Print the whole listing below again, exactly as given.

###

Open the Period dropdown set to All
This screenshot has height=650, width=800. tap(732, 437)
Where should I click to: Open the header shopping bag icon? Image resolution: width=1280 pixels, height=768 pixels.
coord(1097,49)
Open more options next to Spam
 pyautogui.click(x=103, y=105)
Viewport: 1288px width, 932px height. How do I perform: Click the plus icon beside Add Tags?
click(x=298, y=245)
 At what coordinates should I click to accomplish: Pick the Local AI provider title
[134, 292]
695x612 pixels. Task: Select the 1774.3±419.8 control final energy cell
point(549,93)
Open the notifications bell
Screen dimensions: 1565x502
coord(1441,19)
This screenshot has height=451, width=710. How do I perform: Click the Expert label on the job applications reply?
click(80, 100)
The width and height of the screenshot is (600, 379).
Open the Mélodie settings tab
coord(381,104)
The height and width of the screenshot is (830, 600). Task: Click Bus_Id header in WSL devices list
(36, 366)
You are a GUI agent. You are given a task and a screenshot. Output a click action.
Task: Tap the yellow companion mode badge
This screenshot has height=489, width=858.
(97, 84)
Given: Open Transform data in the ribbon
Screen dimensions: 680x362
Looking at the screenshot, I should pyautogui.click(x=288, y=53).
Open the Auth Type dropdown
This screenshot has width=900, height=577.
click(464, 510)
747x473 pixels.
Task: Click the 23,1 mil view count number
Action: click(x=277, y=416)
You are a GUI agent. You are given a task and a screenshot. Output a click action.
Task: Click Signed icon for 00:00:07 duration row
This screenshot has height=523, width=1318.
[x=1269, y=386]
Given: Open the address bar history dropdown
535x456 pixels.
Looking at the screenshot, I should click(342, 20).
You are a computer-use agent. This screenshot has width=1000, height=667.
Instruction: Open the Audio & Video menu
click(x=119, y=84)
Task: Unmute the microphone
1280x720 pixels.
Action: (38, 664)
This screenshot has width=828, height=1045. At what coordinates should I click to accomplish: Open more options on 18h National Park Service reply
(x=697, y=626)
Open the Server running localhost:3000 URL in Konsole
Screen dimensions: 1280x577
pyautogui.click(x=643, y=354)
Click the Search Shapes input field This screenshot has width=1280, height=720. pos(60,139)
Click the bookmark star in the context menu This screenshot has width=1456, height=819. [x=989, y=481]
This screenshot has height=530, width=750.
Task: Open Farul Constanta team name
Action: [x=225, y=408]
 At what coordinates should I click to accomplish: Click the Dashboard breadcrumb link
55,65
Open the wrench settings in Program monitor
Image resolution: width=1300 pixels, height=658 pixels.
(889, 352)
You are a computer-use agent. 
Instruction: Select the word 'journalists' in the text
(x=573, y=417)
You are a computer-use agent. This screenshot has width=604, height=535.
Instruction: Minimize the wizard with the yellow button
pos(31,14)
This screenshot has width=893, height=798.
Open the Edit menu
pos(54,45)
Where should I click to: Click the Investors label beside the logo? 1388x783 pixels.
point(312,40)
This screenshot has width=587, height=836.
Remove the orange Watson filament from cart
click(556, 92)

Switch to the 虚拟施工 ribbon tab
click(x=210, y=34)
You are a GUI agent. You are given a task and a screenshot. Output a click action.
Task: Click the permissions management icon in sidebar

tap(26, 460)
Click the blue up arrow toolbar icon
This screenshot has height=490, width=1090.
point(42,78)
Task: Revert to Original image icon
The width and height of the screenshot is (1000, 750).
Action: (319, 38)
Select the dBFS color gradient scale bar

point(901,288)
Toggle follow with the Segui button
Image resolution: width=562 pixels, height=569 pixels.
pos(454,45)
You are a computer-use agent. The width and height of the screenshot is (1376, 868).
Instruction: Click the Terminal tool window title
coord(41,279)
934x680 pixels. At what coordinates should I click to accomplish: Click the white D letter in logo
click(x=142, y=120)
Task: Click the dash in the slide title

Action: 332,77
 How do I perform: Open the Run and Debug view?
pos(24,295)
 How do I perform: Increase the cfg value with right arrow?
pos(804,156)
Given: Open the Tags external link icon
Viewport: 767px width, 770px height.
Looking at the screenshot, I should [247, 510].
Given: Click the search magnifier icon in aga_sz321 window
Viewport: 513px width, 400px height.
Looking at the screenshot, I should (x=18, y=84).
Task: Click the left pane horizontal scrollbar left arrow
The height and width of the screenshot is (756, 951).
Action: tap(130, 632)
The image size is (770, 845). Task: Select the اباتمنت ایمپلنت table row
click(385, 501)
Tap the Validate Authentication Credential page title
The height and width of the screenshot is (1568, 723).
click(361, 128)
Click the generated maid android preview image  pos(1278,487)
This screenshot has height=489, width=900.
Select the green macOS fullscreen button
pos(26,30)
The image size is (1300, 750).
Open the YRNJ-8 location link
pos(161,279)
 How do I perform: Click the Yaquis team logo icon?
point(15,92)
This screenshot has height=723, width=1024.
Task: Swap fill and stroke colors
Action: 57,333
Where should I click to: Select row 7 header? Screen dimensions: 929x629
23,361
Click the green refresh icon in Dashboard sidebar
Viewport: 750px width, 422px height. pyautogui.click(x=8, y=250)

###

• _Solution to this task_
Open the Period dropdown set to All
This screenshot has height=650, width=800. tap(732, 437)
Where should I click to: Open the header shopping bag icon? Image resolution: width=1280 pixels, height=768 pixels.
coord(1097,49)
Open more options next to Spam
 pyautogui.click(x=103, y=105)
Viewport: 1288px width, 932px height. How do I perform: Click the plus icon beside Add Tags?
click(x=298, y=245)
 At what coordinates should I click to accomplish: Pick the Local AI provider title
[134, 292]
695x612 pixels. Task: Select the 1774.3±419.8 control final energy cell
point(549,93)
Open the notifications bell
Screen dimensions: 1565x502
coord(1441,19)
This screenshot has height=451, width=710. How do I perform: Click the Expert label on the job applications reply?
click(80, 100)
The width and height of the screenshot is (600, 379).
Open the Mélodie settings tab
coord(381,104)
The height and width of the screenshot is (830, 600). Task: Click Bus_Id header in WSL devices list
(36, 366)
You are a GUI agent. You are given a task and a screenshot. Output a click action.
Task: Tap the yellow companion mode badge
This screenshot has height=489, width=858.
(97, 84)
Given: Open Transform data in the ribbon
Screen dimensions: 680x362
Looking at the screenshot, I should pyautogui.click(x=288, y=53).
Open the Auth Type dropdown
This screenshot has width=900, height=577.
click(464, 510)
747x473 pixels.
Task: Click the 23,1 mil view count number
Action: click(x=277, y=416)
You are a GUI agent. You are given a task and a screenshot. Output a click action.
Task: Click Signed icon for 00:00:07 duration row
This screenshot has height=523, width=1318.
[x=1269, y=386]
Given: Open the address bar history dropdown
535x456 pixels.
Looking at the screenshot, I should click(342, 20).
You are a computer-use agent. This screenshot has width=1000, height=667.
Instruction: Open the Audio & Video menu
click(x=119, y=84)
Task: Unmute the microphone
1280x720 pixels.
Action: (38, 664)
This screenshot has width=828, height=1045. At what coordinates should I click to accomplish: Open more options on 18h National Park Service reply
(x=697, y=626)
Open the Server running localhost:3000 URL in Konsole
Screen dimensions: 1280x577
pyautogui.click(x=643, y=354)
Click the Search Shapes input field This screenshot has width=1280, height=720. pos(60,139)
Click the bookmark star in the context menu This screenshot has width=1456, height=819. [x=989, y=481]
This screenshot has height=530, width=750.
Task: Open Farul Constanta team name
Action: [x=225, y=408]
 At what coordinates should I click to accomplish: Click the Dashboard breadcrumb link
55,65
Open the wrench settings in Program monitor
Image resolution: width=1300 pixels, height=658 pixels.
(889, 352)
You are a computer-use agent. 
Instruction: Select the word 'journalists' in the text
(x=573, y=417)
You are a computer-use agent. This screenshot has width=604, height=535.
Instruction: Minimize the wizard with the yellow button
pos(31,14)
This screenshot has width=893, height=798.
Open the Edit menu
pos(54,45)
Where should I click to: Click the Investors label beside the logo? 1388x783 pixels.
point(312,40)
This screenshot has width=587, height=836.
Remove the orange Watson filament from cart
click(556, 92)

Switch to the 虚拟施工 ribbon tab
click(x=210, y=34)
You are a GUI agent. You are given a task and a screenshot. Output a click action.
Task: Click the permissions management icon in sidebar

tap(26, 460)
Click the blue up arrow toolbar icon
This screenshot has height=490, width=1090.
point(42,78)
Task: Revert to Original image icon
The width and height of the screenshot is (1000, 750).
Action: (319, 38)
Select the dBFS color gradient scale bar

point(901,288)
Toggle follow with the Segui button
Image resolution: width=562 pixels, height=569 pixels.
pos(454,45)
You are a computer-use agent. The width and height of the screenshot is (1376, 868).
Instruction: Click the Terminal tool window title
coord(41,279)
934x680 pixels. At what coordinates should I click to accomplish: Click the white D letter in logo
click(x=142, y=120)
Task: Click the dash in the slide title

Action: 332,77
 How do I perform: Open the Run and Debug view?
pos(24,295)
 How do I perform: Increase the cfg value with right arrow?
pos(804,156)
Given: Open the Tags external link icon
Viewport: 767px width, 770px height.
Looking at the screenshot, I should [247, 510].
Given: Click the search magnifier icon in aga_sz321 window
Viewport: 513px width, 400px height.
Looking at the screenshot, I should (x=18, y=84).
Task: Click the left pane horizontal scrollbar left arrow
The height and width of the screenshot is (756, 951).
Action: tap(130, 632)
The image size is (770, 845). Task: Select the اباتمنت ایمپلنت table row
click(385, 501)
Tap the Validate Authentication Credential page title
The height and width of the screenshot is (1568, 723).
click(361, 128)
Click the generated maid android preview image  pos(1278,487)
This screenshot has height=489, width=900.
Select the green macOS fullscreen button
pos(26,30)
The image size is (1300, 750).
Open the YRNJ-8 location link
pos(161,279)
 How do I perform: Click the Yaquis team logo icon?
point(15,92)
This screenshot has height=723, width=1024.
Task: Swap fill and stroke colors
Action: 57,333
Where should I click to: Select row 7 header? Screen dimensions: 929x629
23,361
Click the green refresh icon in Dashboard sidebar
Viewport: 750px width, 422px height. pyautogui.click(x=8, y=250)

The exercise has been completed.